I told him I was working at it but that in all honesty neither I nor the City Council nor the public at large has any clear sense of Fort Bragg’s financial circumstances. I was hoping he would assure me that as Finance Director he would strive for some fundamental clarification. No such luck. He explained to me that his job is only indirectly public information. Publishing the city budget covers it as far as he is concerned. When I told him that I, along with the city council and the rest of the city, were struggling to understand the situation, he told me with a cold quiet smile to “keep on struggling.”
Hey Rex … I candidly find little candor in the melodramatic story we all were told at the meeting (and your article seems to give some credence to) that former Police Chief Joe Mayberry, with “a tear in his eye,” long ago confided in others that the IN&S had come to town during his tenure and commandeered he and his police force against his will and better judgment. My memory remains – I was a young prosecutor back then – that Chief Mayberry instead reached out and asked for manpower help from the I&NS and they came to town in response to that invitation to simply support local police action. The majority of the community was supportive at the time (and less politicized than we seem to be these days). Always a straight-shooter and his own man, there simply is no reality in the assertion that Joe and his men were ordered about or otherwise commandeered by those he had invited to town. Chief Mayberry (or any chief for that matter) would have never allowed that to happen and, more importantly, it didn’t happen. Any doubt about this? Feel free to ask Joe’s son, Scott. He, along with others, can discount for you that which we heard … which it seems was only a revisionist story to fit the moment.
Rex,
I would suggest you speak with Scott Mayberry and get his take on Lindy’s little speech.
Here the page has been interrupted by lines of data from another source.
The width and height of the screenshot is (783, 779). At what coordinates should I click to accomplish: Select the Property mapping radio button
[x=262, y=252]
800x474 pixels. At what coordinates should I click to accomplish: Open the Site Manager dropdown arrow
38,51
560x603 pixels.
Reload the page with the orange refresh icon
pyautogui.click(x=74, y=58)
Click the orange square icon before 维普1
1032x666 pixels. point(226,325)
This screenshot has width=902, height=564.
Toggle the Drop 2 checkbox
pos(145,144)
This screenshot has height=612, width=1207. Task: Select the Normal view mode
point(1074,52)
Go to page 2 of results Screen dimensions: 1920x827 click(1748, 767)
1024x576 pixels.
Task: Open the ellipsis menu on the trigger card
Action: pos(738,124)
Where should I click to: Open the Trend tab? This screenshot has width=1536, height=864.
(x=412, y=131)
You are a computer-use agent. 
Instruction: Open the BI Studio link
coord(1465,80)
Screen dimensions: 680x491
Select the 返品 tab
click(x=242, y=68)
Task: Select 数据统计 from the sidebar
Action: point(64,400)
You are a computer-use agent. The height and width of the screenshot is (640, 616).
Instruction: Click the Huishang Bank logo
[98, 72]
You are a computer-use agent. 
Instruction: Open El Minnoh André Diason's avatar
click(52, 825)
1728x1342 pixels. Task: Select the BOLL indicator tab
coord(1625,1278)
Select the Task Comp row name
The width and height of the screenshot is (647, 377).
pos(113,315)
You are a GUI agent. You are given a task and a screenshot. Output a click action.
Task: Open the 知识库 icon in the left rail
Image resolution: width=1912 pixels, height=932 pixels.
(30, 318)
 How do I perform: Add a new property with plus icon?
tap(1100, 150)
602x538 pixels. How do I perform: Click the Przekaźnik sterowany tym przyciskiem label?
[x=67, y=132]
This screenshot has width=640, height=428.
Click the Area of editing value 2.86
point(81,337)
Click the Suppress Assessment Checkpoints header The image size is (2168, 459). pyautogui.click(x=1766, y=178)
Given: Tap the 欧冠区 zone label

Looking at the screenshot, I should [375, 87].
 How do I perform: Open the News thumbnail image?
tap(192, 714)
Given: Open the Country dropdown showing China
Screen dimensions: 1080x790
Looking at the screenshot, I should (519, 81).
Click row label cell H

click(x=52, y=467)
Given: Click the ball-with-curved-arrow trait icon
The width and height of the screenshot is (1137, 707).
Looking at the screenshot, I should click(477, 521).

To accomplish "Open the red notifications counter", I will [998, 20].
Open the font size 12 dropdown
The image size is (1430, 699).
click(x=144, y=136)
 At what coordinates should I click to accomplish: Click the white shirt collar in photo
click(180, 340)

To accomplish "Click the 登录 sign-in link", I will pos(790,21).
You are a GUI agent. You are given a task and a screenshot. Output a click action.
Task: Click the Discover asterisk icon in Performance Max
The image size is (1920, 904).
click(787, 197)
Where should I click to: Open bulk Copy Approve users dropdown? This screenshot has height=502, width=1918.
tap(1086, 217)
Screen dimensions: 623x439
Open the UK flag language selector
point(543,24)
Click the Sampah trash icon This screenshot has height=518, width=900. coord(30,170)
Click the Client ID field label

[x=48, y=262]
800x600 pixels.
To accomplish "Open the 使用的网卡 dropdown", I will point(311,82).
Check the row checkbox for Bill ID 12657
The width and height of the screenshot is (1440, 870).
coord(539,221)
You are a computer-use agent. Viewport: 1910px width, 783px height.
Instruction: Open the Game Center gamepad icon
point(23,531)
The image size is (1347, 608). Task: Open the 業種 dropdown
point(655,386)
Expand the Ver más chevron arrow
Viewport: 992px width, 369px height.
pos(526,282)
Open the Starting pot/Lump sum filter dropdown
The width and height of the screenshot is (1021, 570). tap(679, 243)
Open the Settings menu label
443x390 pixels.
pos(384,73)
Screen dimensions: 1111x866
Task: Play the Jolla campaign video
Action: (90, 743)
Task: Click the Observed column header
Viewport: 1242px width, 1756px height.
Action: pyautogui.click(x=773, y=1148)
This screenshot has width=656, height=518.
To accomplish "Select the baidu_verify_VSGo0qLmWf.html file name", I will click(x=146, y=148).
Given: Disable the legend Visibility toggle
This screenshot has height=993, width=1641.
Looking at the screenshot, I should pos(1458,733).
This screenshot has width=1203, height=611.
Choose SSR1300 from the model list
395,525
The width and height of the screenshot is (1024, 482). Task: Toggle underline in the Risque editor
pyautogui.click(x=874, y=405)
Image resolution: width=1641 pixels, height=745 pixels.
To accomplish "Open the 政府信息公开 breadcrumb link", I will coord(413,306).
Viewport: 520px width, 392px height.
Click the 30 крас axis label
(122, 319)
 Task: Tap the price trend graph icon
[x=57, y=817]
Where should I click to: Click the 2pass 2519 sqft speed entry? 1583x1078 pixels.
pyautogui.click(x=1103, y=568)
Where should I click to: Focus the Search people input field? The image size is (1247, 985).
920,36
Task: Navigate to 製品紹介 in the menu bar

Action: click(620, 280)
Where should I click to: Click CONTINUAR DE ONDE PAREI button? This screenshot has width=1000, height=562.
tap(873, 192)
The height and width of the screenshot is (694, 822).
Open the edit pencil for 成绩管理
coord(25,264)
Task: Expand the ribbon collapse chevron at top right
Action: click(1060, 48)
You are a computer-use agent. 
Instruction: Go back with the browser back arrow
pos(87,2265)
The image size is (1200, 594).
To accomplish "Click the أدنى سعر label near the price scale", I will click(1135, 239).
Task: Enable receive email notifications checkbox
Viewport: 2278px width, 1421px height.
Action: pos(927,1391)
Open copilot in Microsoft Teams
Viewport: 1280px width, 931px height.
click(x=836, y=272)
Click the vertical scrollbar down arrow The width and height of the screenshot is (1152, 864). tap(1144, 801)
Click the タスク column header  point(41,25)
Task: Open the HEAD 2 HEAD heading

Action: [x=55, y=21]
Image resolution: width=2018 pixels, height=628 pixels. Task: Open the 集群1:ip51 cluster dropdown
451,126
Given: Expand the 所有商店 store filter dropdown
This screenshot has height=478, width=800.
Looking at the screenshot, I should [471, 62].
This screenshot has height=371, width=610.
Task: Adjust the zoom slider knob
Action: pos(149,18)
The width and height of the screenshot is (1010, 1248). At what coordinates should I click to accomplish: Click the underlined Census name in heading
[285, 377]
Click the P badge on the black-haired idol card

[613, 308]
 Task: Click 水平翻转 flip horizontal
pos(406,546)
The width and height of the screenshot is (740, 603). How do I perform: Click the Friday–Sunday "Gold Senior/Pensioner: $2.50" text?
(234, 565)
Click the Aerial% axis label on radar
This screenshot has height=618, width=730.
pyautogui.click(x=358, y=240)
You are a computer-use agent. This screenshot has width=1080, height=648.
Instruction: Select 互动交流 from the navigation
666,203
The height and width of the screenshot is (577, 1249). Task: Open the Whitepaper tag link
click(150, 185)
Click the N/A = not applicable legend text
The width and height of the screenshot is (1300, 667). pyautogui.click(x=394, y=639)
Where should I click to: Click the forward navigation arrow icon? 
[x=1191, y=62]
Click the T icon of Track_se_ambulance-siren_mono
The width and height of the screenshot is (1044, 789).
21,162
I can tell you Scott was not please with Lindy’s dramatic presentation.
Better yet, talk to Lindy and ask him why he back peddled when confronted on the subject.
My understanding is (ICE) offered to assist with manpower if the Chief wanted to “round up” (I hate the sound of that) gang members and criminals.The Chief and PD would lead the action but have additional manpower as back up. The Chief declined saying he does not need additional manpower. Odd that the very next day an incident happened on Alder St. and the PD was asking for help in locating gang related people associated with a incident that included a baseball bat and knife.
Let me make it clear, I am totally against rounding up people simply because they may not have required documentation to be here. Many of these people are an asset to our community. I do however support getting gangs and criminals off the streets, no matter what their race happens to be.
I would also hope if the Feds were to take it on themselves to come into Fort Bragg that our local law enforcement would at the very least tag along and make sure those who live here legally or not are treated fairly and not taken away simply because of not having required documentation.
Thanks for your insight Judy. Shame on Lindy for his apparently deliberate distortion of the facts. One curse of being older, is watching history being revised and distorted. Mr. Eyester’s feedback is also right on the mark.
Except for Cimolino, and Norvell, our city gov and staff seem to encourage public hysteria to excuse their blunders.